=== Reading text ===
··········
Scrapbookingtop50 Counter

Sale Of Scrapbooking Magazine Causing Stir

by DaveWednesday, January 25, 2006   

Primedia's exploration of the divestiture of its crafts unit is creating a stir.   The Mad Cropper worries "what could happen to my favourite mags — Simple Scrapbooks and Creating Keepsakes."   Others might wonder if this could be the death knell for their favorite titles.   I'm here to tell you there is nothing to be concerned about.

Primedia began as a cooperative venture between former executives of MacMillan Publishing and the leveraged buyout firm, KKR.   The general idea was to buy publishing businesses from private concerns, where titles could be had for as little as three times earnings, combine a bunch of these relatively small business into a larger corporate entity and then take the enterprise public at multiples of around 7 or more times earnings.   To illustrate, say you can buy two magazines for $1 million each, a total of $2 million, and then sell stock in your business for $5 million, that would be a really good investment.   That was essentially the KKR vision with respect to Primedia.

But Primedia was never a corporation which had a vision with respect to the nature of titles they would publish.   They hired a crew of Harvard MBAs to scour the landscape searching for publications which could be had at low multiples for management to buy.   And buy they did.   The result was a mishmash of unrelated titles.   For example, back in 1991 when Primedia started, they purchased New Woman magazine and the Daily Racing Form in order to complement their business directory business and a large stable of business to business magazines like "Telephony," the magazine of telephone engineers.   Later they bought "Funk and Wagnalls Encyclopedia," "Weekly Reader" and a business called "Films for the Humanities and Sciences" geared towards colleges and high schools.   I won't go into details about all their acquisitions because there were many but my point is most of these things had nothing to do with each other and that's the way the business developed.   Perhaps more importantly, none of these things had anything to do with crafting or scrapbooking.
··········
=== Raw records ===

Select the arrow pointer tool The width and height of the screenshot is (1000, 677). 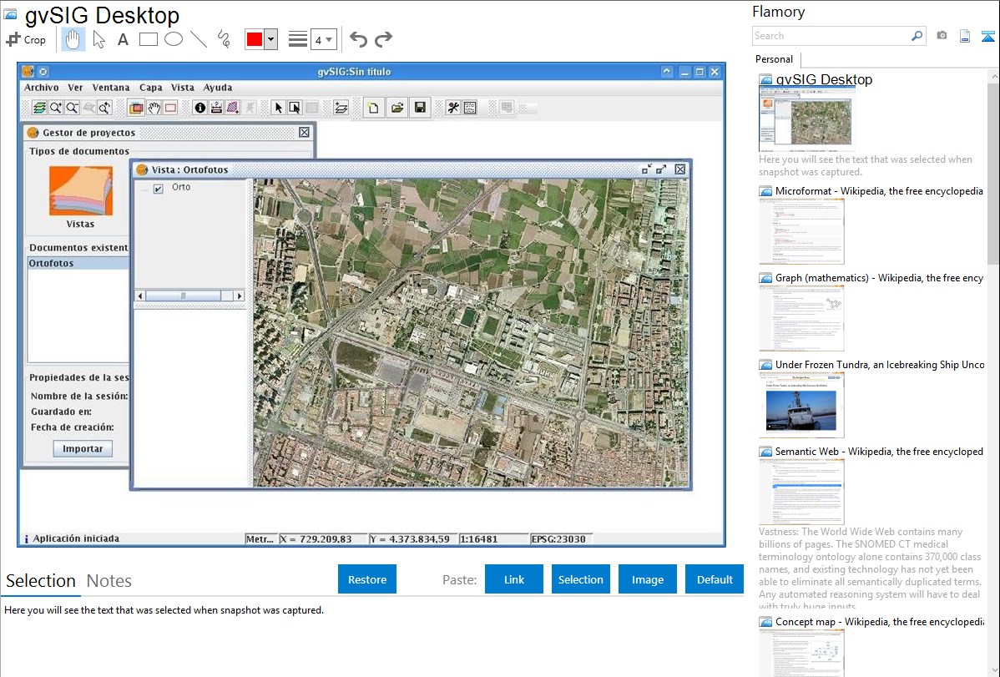click(x=98, y=39)
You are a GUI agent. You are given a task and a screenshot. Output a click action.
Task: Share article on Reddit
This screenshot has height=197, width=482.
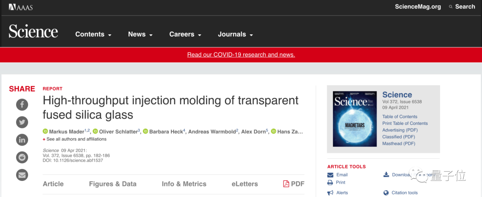pos(22,157)
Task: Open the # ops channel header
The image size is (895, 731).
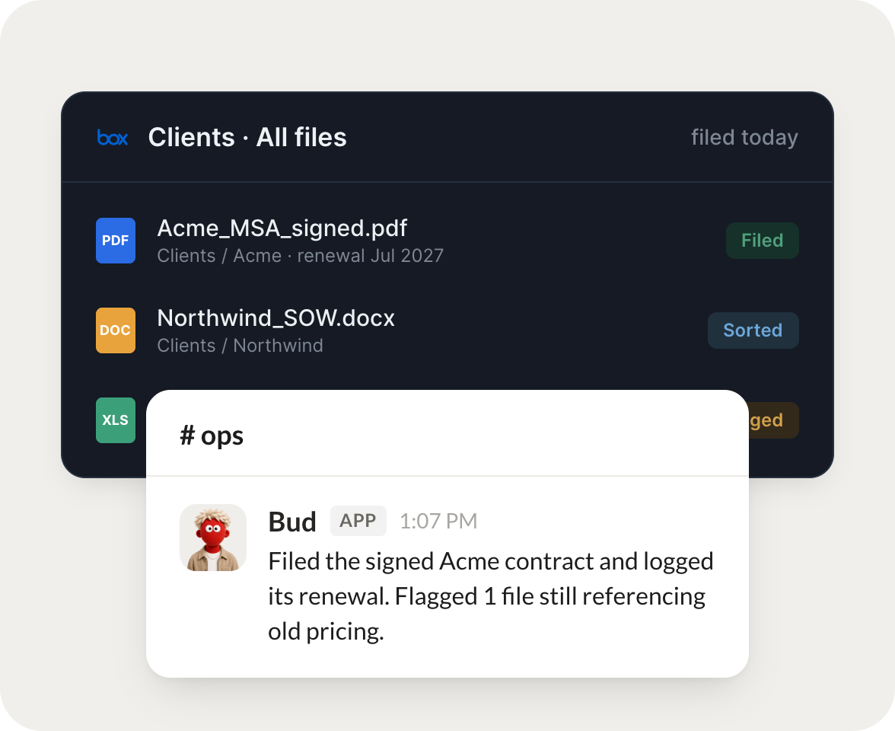Action: [212, 436]
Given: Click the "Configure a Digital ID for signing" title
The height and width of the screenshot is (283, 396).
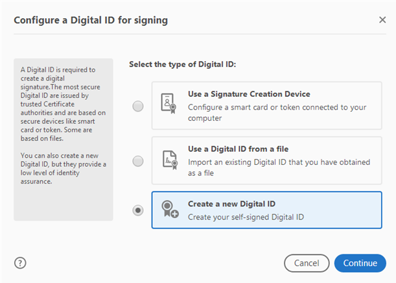Looking at the screenshot, I should pyautogui.click(x=91, y=20).
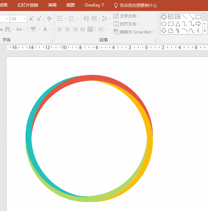
Task: Open the 审阅 ribbon tab
Action: (52, 5)
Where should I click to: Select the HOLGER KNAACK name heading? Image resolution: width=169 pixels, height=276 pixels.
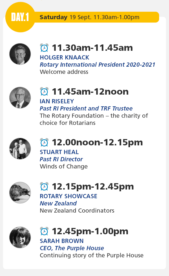pos(64,57)
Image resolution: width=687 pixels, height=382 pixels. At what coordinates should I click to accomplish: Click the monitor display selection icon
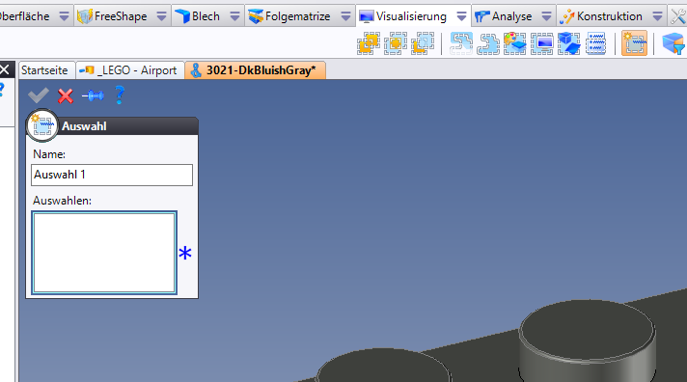point(542,43)
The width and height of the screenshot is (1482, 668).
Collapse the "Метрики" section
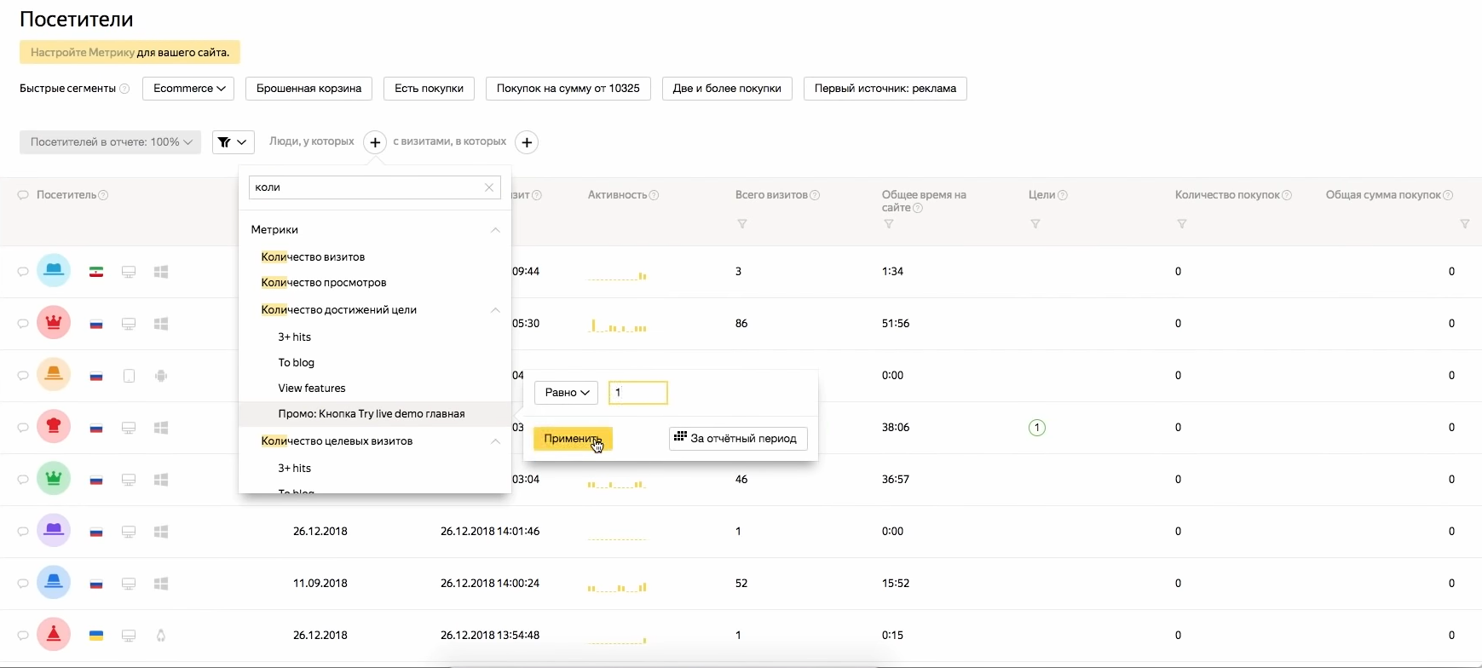coord(495,230)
··········
=== Problem description ===
Change "divestiture" to "sale" in the scrapbooking magazine article, and write out the passage starting with "by DaveWednesday, January 25, 2006" and going on through "be concerned about." with that change made. The entries are unrelated to the scrapbooking magazine article.

=== Result of this exercise ===
by DaveWednesday, January 25, 2006   

Primedia's exploration of the sale of its crafts unit is creating a stir.   The Mad Cropper worries "what could happen to my favourite mags — Simple Scrapbooks and Creating Keepsakes."   Others might wonder if this could be the death knell for their favorite titles.   I'm here to tell you there is nothing to be concerned about.